Mr. Kherbi last week also noted another similarity between the two countries, besides having independence days within 24 hours of each other.

In a speech at Washington’s Hudson Institute, he discussed the struggle against Islamic terrorism, which gripped the secular majority-Muslim nation 10 years before the September 11 attacks in the United States.

Mr. Kherbi said Islamic extremists “embarked on their terrorist orgy on Nov. 27, 1991,” as the Armed Islamic Group began attacking government targets in an attempt to impose a theocratic regime. In January 1992, the government canceled a democratic election when the extremist Islamic Salvation Front appeared poised to win. Twelve years later — after repeated totalitarian governments and political assassinations — Algeria held a multiparty presidential election, which foreign observers judged to be free and fair.
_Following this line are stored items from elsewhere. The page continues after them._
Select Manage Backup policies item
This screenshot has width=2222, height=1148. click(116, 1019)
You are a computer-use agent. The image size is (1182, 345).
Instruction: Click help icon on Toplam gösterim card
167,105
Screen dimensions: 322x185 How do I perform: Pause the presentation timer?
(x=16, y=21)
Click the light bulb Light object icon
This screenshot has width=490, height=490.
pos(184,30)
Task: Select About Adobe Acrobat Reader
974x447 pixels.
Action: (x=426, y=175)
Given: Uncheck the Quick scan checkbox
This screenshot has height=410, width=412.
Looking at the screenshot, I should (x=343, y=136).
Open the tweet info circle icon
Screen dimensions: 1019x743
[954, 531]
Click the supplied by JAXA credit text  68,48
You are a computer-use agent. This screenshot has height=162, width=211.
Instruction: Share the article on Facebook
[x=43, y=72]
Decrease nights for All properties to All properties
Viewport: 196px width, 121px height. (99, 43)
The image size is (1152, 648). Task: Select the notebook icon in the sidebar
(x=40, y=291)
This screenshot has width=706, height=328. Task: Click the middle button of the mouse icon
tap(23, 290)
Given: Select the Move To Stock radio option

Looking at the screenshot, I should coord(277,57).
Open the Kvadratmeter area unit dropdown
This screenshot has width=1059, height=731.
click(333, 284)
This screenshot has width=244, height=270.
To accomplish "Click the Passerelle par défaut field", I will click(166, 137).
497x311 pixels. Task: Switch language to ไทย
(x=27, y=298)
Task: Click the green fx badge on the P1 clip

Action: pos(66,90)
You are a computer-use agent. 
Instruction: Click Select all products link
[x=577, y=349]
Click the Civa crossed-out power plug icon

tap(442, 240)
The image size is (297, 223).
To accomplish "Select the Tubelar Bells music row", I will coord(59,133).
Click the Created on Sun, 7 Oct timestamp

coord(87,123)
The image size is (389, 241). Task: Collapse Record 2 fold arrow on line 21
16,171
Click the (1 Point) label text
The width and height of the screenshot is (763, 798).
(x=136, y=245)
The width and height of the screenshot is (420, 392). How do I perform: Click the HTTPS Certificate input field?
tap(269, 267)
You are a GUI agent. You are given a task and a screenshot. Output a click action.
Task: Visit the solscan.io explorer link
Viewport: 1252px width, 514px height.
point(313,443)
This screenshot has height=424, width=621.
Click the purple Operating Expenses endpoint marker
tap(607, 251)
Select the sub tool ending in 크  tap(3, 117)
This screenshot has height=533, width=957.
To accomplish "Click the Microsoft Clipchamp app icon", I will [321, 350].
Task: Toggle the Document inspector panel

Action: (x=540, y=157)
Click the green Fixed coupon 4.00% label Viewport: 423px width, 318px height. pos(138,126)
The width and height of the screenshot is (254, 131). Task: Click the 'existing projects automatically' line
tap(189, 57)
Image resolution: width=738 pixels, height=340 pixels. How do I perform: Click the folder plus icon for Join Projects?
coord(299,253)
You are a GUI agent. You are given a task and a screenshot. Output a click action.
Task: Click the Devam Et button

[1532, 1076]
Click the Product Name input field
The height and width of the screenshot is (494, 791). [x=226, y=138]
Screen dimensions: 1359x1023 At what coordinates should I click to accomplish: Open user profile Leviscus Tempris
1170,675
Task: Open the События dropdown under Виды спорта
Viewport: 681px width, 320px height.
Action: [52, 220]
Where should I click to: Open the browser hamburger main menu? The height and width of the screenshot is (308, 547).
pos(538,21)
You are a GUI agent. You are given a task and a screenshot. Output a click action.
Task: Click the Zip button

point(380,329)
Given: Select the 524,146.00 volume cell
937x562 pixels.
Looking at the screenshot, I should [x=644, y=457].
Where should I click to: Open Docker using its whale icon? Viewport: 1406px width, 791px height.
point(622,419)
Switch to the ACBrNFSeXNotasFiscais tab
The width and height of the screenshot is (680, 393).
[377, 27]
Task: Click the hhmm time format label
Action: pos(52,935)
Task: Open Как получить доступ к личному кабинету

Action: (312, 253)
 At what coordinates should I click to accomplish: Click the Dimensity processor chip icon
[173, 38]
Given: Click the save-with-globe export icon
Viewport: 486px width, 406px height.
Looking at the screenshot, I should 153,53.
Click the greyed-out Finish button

The ambassador said the rebels tried to impose “imported values and culture” on a “secular country with a long tradition of hospitality and acceptance of religious diversity, which has always practiced a moderate and enlightened form of Islam.”

Algeria’s fight against terrorism was so successful that other governments seek advice from Algiers.

“Having restored social peace,” Mr. Kherbi said, “Algeria is now focusing its energies on development and the preservation of democracy through the consolidation of the rule of law.”